Fenômeno El Niño eleva preços do café arábica na Bolsa de Nova York

A sessão desta quarta-feira (10) na Bolsa de Nova York foi marcada por um aumento significativo nos preços do café arábica, impulsionado pelas preocupações relacionadas ao fenômeno climático El Niño. O contrato para entrega em setembro viu um crescimento de 1,54%, encerrando o dia cotado a US$ 2,44 por libra-peso.

O Barchart informou que a alta nos preços aconteceu após a confirmação da formação do El Niño pela Agência Meteorológica do Japão. Este fenômeno pode ocasionar meses de inundações, secas e flutuações de temperatura, impactando negativamente a produção de café na Ásia e na América do Sul.

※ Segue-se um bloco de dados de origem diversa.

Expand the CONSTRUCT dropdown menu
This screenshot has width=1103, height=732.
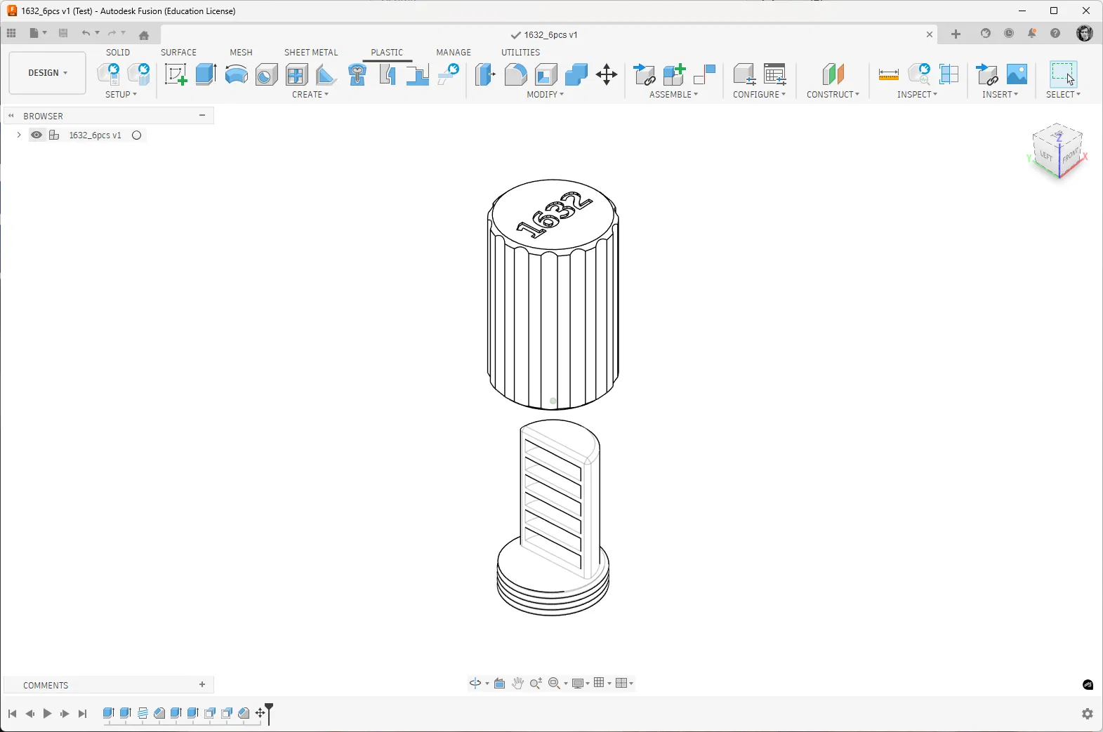pos(833,95)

Na sessão anterior, os preços do café arábica haviam atingido a mínima em 19 meses, enquanto o robusta caiu para a menor cotação em dois meses, em meio à expectativa de uma safra recorde no Brasil. A consultoria Safras e Mercado observou que a pressão sobre o arábica é maior, devido à previsão de uma colheita consideravelmente superior em comparação ao ano passado, ao contrário do conilon, cuja produção deve ser mais próxima da colheita de 2025.

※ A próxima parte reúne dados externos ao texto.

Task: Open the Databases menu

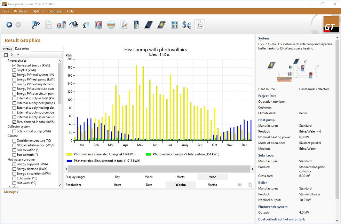Action: (x=21, y=11)
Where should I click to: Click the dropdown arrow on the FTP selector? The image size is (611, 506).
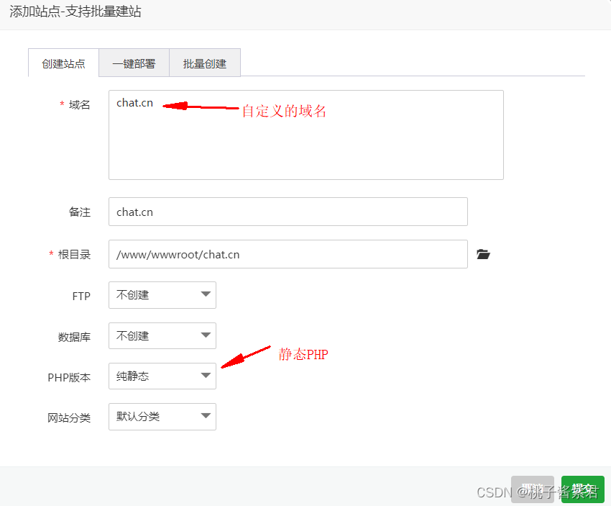pyautogui.click(x=204, y=295)
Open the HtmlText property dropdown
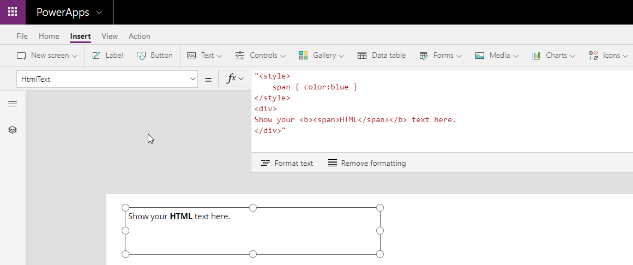 tap(192, 79)
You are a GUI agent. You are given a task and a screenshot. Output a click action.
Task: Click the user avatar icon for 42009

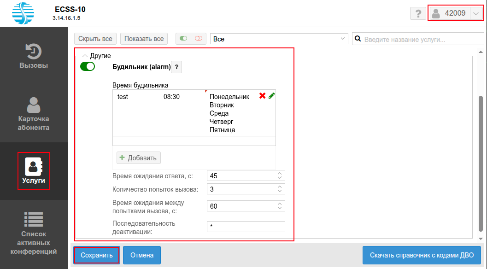point(436,14)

No mercado do cacau, o contrato para entrega em setembro fechou em queda de 1,74%, sendo precificado em US$ 3.842 por tonelada. O Barchart destacou que os contratos de cacau recuaram devido a previsões de tempo seco na África Ocidental, que devem amenizar as inundações atuais. Anteriormente, os preços do cacau haviam subido devido a relatos de danos causados por chuvas fortes e ventos em plantações na Costa do Marfim.

Na semana passada, os preços futuros do cacau despencaram, atingindo mínimas de duas semanas, em função do aumento dos estoques, que chegaram a 2.929.074 sacas na última sexta-feira, o maior nível em quase dois anos.

Os preços do açúcar também enfrentaram quedas, com o contrato para entrega em outubro registrando uma baixa de 0,90%, encerrando a sessão a 14,39 centavos de dólar a libra-peso. A desvalorização do real brasileiro tem pressionado os preços, uma vez que a moeda atingiu a mínima em dois meses em relação ao dólar, favorecendo as exportações do setor.